Rewrite the listing below, replacing "segment" with "group" and keeping everything else unchanged. Omit the pictures from your answer.
--*--
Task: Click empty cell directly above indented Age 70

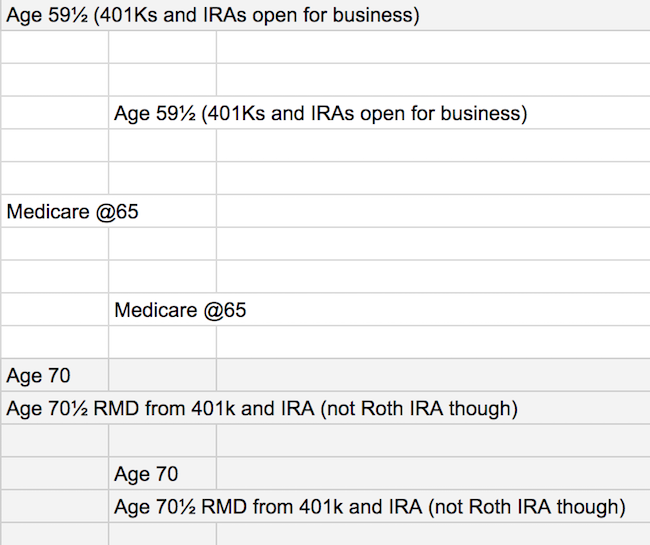Action: [162, 440]
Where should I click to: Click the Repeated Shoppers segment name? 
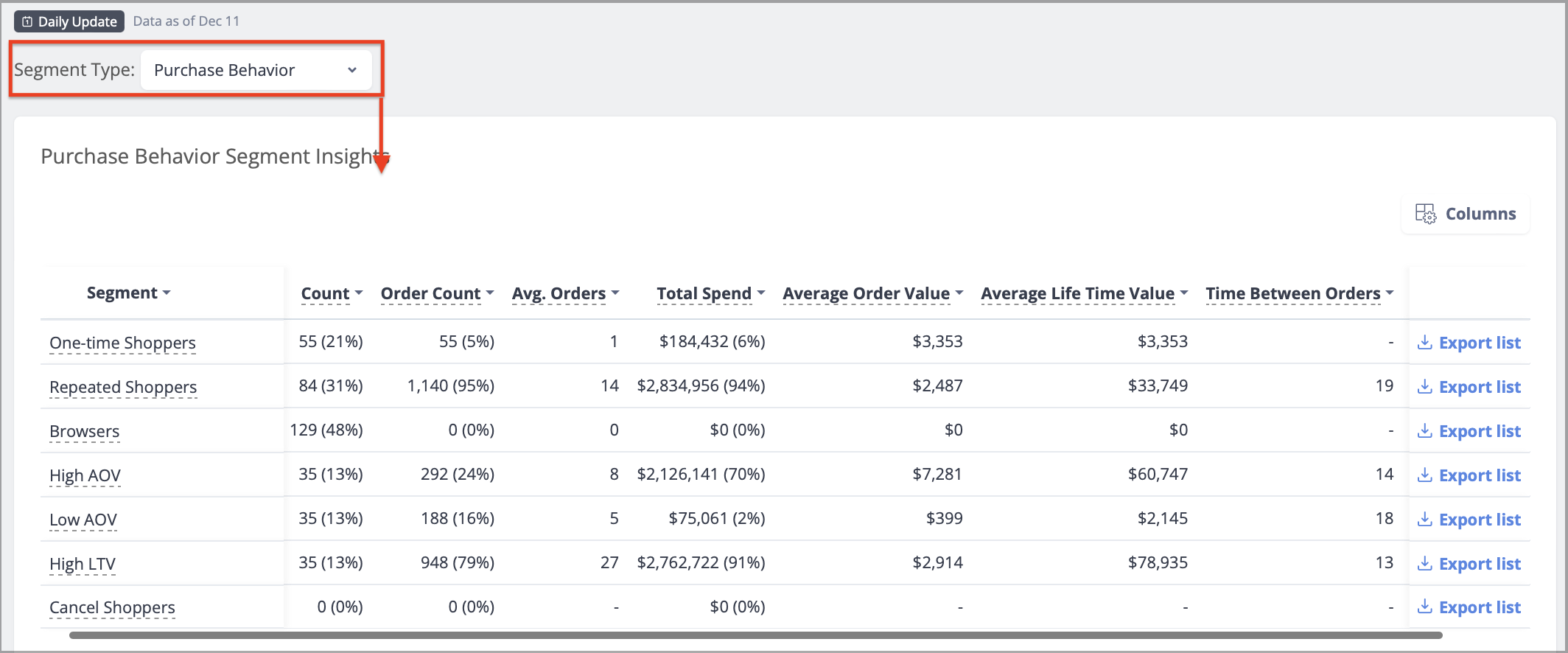click(x=123, y=387)
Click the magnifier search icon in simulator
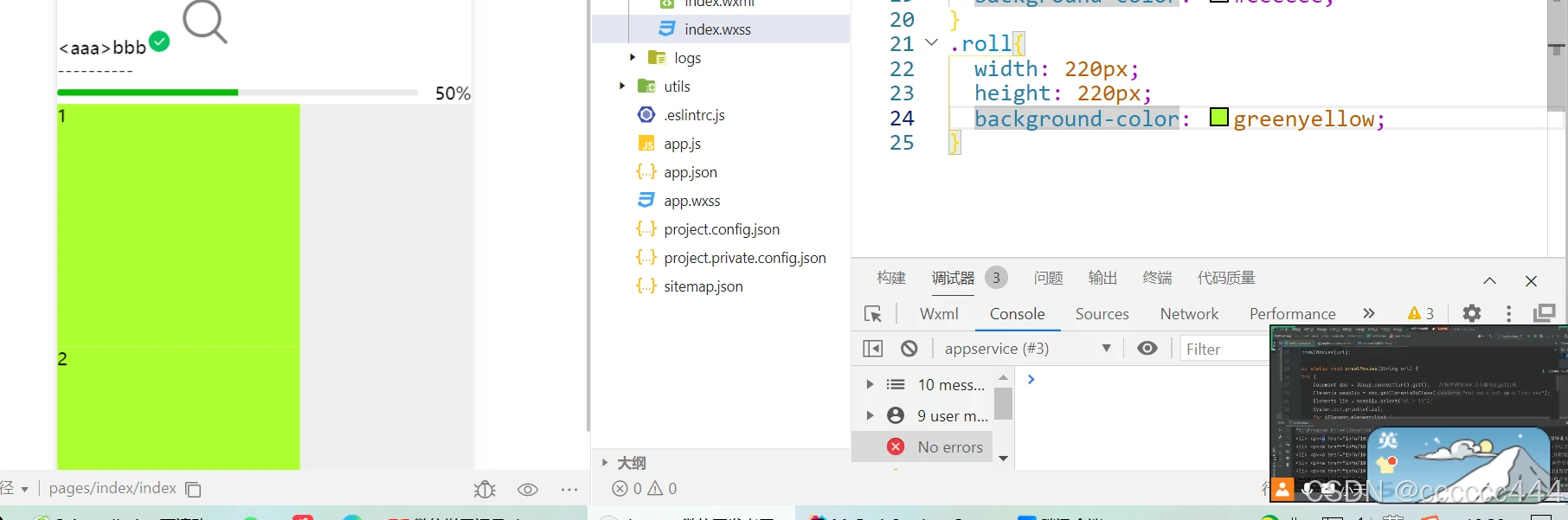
--*--
The reply
Task: Click empty cell directly above indented Age 70

Action: [162, 440]
Where should I click to: Click the Repeated Shoppers group name? 
click(x=123, y=387)
Click the magnifier search icon in simulator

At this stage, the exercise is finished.